- **EXERCISE PROMPT**:
Render the lines below as a numbered list, leaving out any blank lines.

Target position records
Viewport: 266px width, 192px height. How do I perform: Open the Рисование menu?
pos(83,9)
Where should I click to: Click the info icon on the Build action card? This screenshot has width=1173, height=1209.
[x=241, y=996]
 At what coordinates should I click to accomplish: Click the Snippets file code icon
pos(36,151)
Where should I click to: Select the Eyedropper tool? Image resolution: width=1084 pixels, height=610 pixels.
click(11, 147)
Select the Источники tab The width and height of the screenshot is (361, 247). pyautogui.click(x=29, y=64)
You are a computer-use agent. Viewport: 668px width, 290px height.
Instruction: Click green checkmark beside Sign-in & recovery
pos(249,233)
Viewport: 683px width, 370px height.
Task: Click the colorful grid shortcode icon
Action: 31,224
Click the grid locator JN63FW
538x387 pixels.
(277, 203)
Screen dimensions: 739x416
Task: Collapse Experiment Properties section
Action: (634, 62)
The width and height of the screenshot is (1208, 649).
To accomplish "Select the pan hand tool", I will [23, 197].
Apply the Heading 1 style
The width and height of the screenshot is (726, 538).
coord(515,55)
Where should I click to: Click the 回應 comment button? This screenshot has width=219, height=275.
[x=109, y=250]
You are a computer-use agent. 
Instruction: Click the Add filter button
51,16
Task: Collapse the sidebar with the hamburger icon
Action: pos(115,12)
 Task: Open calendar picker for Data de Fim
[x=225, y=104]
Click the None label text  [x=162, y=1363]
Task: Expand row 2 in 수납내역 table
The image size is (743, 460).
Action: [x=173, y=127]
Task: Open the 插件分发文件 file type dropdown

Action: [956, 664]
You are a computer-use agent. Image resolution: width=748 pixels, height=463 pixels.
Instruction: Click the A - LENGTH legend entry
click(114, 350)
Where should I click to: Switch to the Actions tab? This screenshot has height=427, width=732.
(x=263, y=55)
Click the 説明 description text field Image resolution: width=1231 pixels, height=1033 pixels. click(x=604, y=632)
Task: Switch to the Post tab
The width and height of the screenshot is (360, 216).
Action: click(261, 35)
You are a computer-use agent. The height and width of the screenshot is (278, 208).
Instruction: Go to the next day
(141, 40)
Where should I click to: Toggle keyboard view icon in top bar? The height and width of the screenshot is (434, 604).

- **COMPLETE ANSWER**:
1. Viewport: 266px width, 192px height. How do I perform: Open the Рисование menu?
2. pos(83,9)
3. Where should I click to: Click the info icon on the Build action card? This screenshot has width=1173, height=1209.
4. [x=241, y=996]
5.  At what coordinates should I click to accomplish: Click the Snippets file code icon
6. pos(36,151)
7. Where should I click to: Select the Eyedropper tool? Image resolution: width=1084 pixels, height=610 pixels.
8. click(11, 147)
9. Select the Источники tab The width and height of the screenshot is (361, 247). pyautogui.click(x=29, y=64)
10. You are a computer-use agent. Viewport: 668px width, 290px height.
11. Instruction: Click green checkmark beside Sign-in & recovery
12. pos(249,233)
13. Viewport: 683px width, 370px height.
14. Task: Click the colorful grid shortcode icon
15. Action: 31,224
16. Click the grid locator JN63FW
17. 538x387 pixels.
18. (277, 203)
19. Screen dimensions: 739x416
20. Task: Collapse Experiment Properties section
21. Action: (634, 62)
22. The width and height of the screenshot is (1208, 649).
23. To accomplish "Select the pan hand tool", I will [23, 197].
24. Apply the Heading 1 style
25. The width and height of the screenshot is (726, 538).
26. coord(515,55)
27. Where should I click to: Click the 回應 comment button? This screenshot has width=219, height=275.
28. [x=109, y=250]
29. You are a computer-use agent. 
30. Instruction: Click the Add filter button
31. 51,16
32. Task: Collapse the sidebar with the hamburger icon
33. Action: pos(115,12)
34.  Task: Open calendar picker for Data de Fim
35. [x=225, y=104]
36. Click the None label text  [x=162, y=1363]
37. Task: Expand row 2 in 수납내역 table
38. The image size is (743, 460).
39. Action: [x=173, y=127]
40. Task: Open the 插件分发文件 file type dropdown
41. Action: [956, 664]
42. You are a computer-use agent. Image resolution: width=748 pixels, height=463 pixels.
43. Instruction: Click the A - LENGTH legend entry
44. click(114, 350)
45. Where should I click to: Switch to the Actions tab? This screenshot has height=427, width=732.
46. (x=263, y=55)
47. Click the 説明 description text field Image resolution: width=1231 pixels, height=1033 pixels. click(x=604, y=632)
48. Task: Switch to the Post tab
49. The width and height of the screenshot is (360, 216).
50. Action: click(261, 35)
51. You are a computer-use agent. The height and width of the screenshot is (278, 208).
52. Instruction: Go to the next day
53. (141, 40)
54. Where should I click to: Toggle keyboard view icon in top bar? The height and width of the screenshot is (434, 604).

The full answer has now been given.